ON COST-BASED PRICING FOR REGULATION
Peter Linhart and Joseph H. Weber
Weber Temin & Co.
Among the provisions of the Telecommunications Act of 1966 are
requirements that incumbent carriers make their services and
facilities available to competitors at prices based on costs.
We focus in this paper on the methodology used to establish the
price for such services and facilities. We first establish
criteria which any pricing methodology should meet. Specifically,
prices:
1) Should not be so high as to deter entry.
2) Should not be so low as to make the incumbent firm non-viable.
3) Should provide an incentive for efficiency (cost-reduction).

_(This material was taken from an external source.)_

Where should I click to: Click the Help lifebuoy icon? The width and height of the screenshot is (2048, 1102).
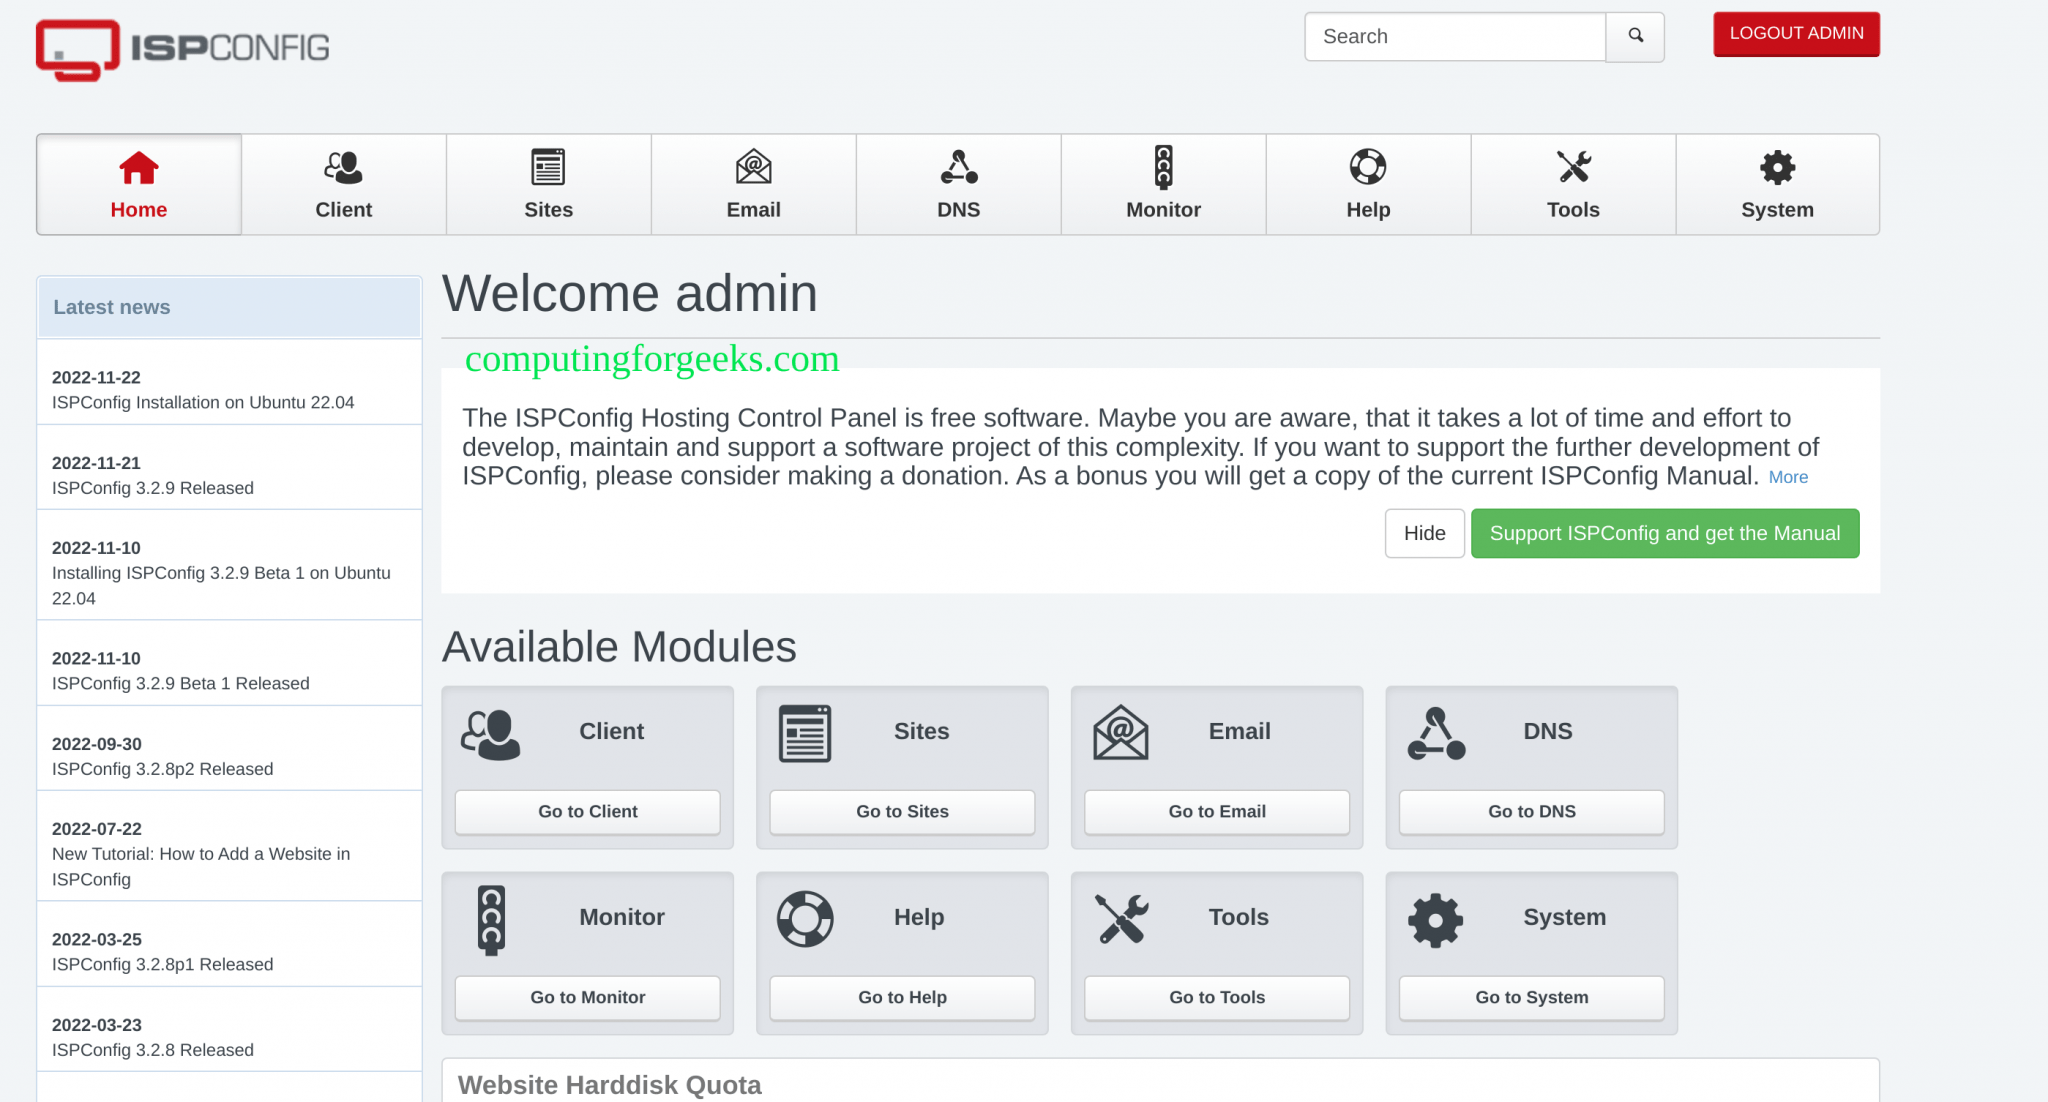point(1368,168)
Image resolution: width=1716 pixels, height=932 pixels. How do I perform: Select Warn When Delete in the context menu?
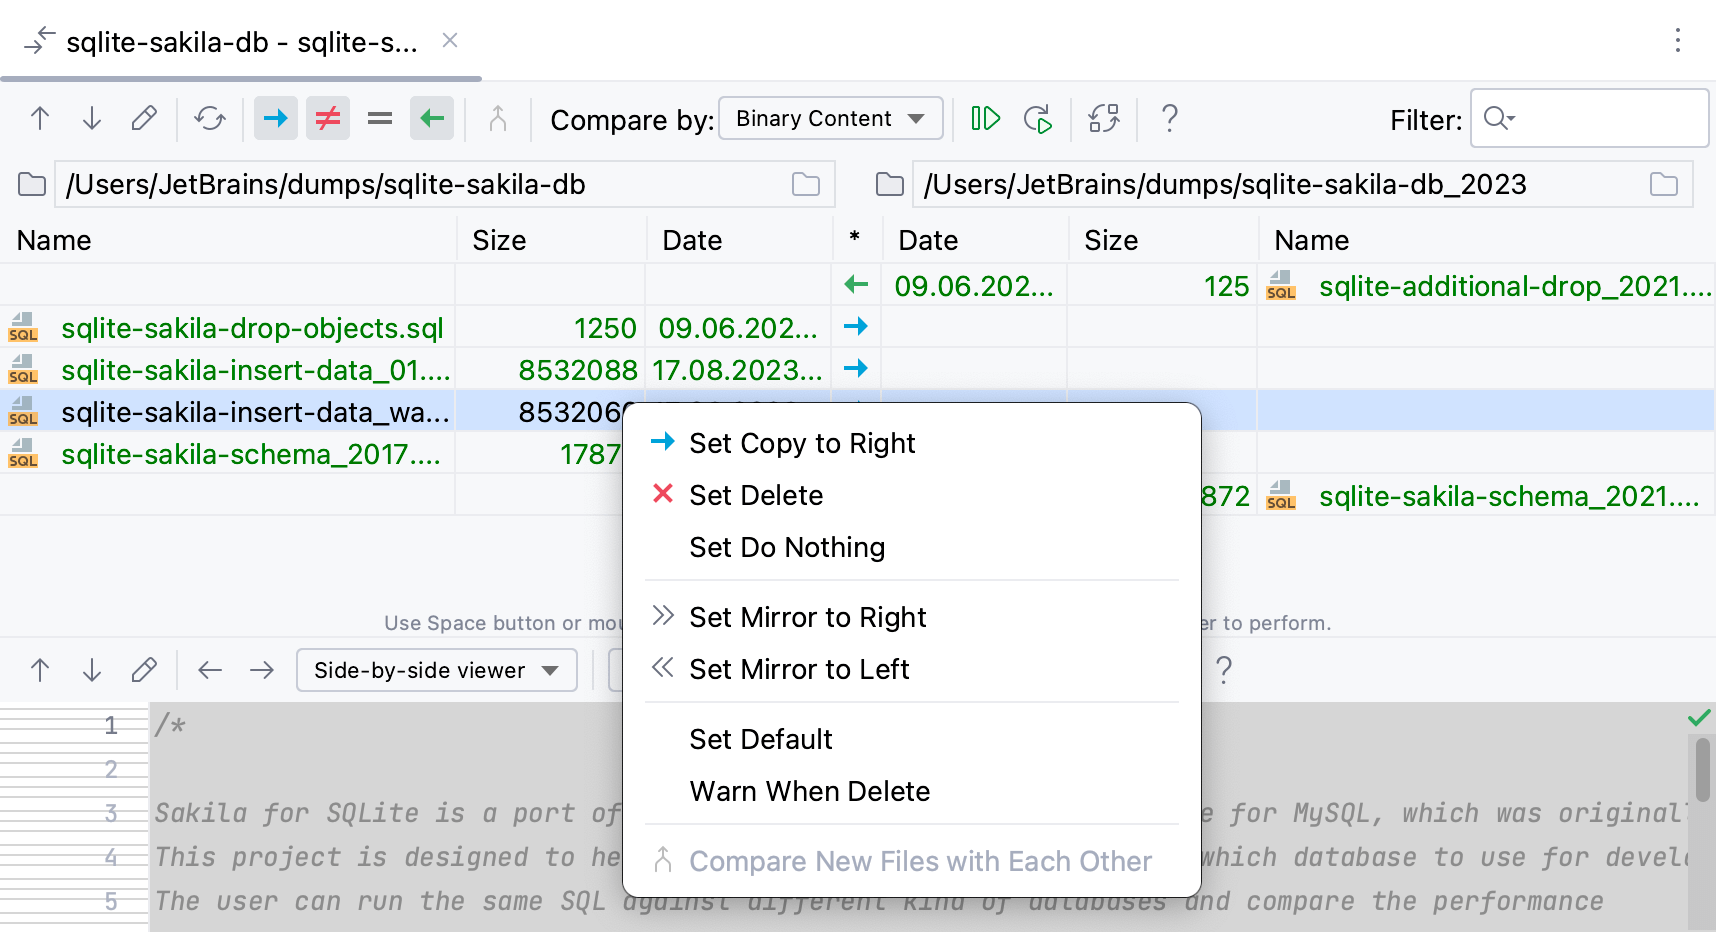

4) Should not require outside subsidies,
5) Should not discourage the entrant from building its own
facilities, if this is the economically desirable solution.
As required by the enabling legislation, the FCC has approached
this problem from the point of view of cost-based pricing.
There are two principal types of cost-pricing: First, average-cost
(or fully distributed cost) pricing, based on historical costs.
Second, incremental cost-pricing, based on forward-looking
incremental costs. The latter method is felt to have the desirable
properties possessed by marginal cost pricing in certain theoretical
models.
We discuss the implications of each method, and show how Long Run
Incremental Cost Pricing (LRIC) evolved into Total Service LRIC
(TSLRIC) and finally Total Element LRIC (TELRIC), losing in the
process some of the advantages that were used to justify LRIC in
the first place.
We then calculate the differences in the costs that would result
from the use of each method, based on reasonable assumptions of
technological change, growth rates and depreciation lives, and
demonstrate that neither of the proposed approaches satisfy the
desired criteria. In a simplified numerical example based on the
U.S. telecommunications industry, we are able to estimate the
amount of the subsidy that would be required to keep the incumbent
firms viable under TELRIC; we relate these results to those
obtained using the Hatfield model.
Finally, noting that technological change, particularly in wireless
communications, is rapidly making facilities-based competition a
truly viable alternative, we analyze the incentives that the
various parties have to negotiate agreements for resale and
leasing. We describe in detail how, based on these incentives,
market forces will lead to prices that satisfy the criteria listed
above. We conclude that, with the exception of a ceiling on the
price for interconnection and the usual price floors to prevent
predation, there is no need for regulation to set these prices.
We further argue that if the market is allowed to set the price
rather than the regulator, the current environment of endless
litigation and foot-dragging by dissatisfied parties will be
eliminated, leading to a much more rapid introduction of true
competition into local exchange markets.